Actes du colloque organisé à Sousse les 3, 4 et 5 novembre 2006.

Le système de justice administrative dans les pays du Maghreb repose sur l'existence de juridictions administratives séparées des juridictions judiciaires et compétentes pour trancher les litiges à caractère administratif.

L'adoption d'un tel système dit de dualité de juridictions, source de difficultés réelles dans la détermination du juge compétent et du droit applicable, ne va pas de soi. D'autre modèles plus simples sont, en effet, envisageables : il s'agit notamment des systèmes d'unité de juridiction dans lesquels un seul ordre de tribunaux est qualifié pour juger aussi bien les litiges à caractère administratif que les litiges privés.
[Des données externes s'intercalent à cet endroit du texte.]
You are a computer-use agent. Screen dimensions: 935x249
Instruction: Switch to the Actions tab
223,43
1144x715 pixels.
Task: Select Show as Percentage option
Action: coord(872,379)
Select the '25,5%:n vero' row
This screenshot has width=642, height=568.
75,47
L'option par les pays du Maghreb pour un système de justice administrative spécialisée est d'abord le produit de l'histoire, plus précisément celui du fait colonial. Auparavant, le despotisme des dynasties régnantes et l'arbitraire absolu qui caractérisaient l'exercice du pouvoir excluaient toute idée de soumission de l'administration au droit.

L'influence des modèles européens de justice administrative, plus particulièrement celui de la puissance coloniale a été, à cet égard, décisive : en Algérie, où l'expérience coloniale a été la plus poussée, l'influence du modèle français a été d'abord totale, pour finir par engendrer des phénomènes de rejet aux lendemains de l'indépendance ; en Tunisie, la situation spécifique du Protectorat, en ce qui concerne notamment les rapports avec l'Italie a donné lieu à une solution originale qui a évolué, cependant, après l'indépendance vers un système particulier de dualité de juridictions. La solution tunisienne originelle a été transposée, purement et simplement, au Maroc pendant le Protectorat. Elle est, cependant, supplantée à l'heure actuelle par un système plus proche de la dualité de juridictions.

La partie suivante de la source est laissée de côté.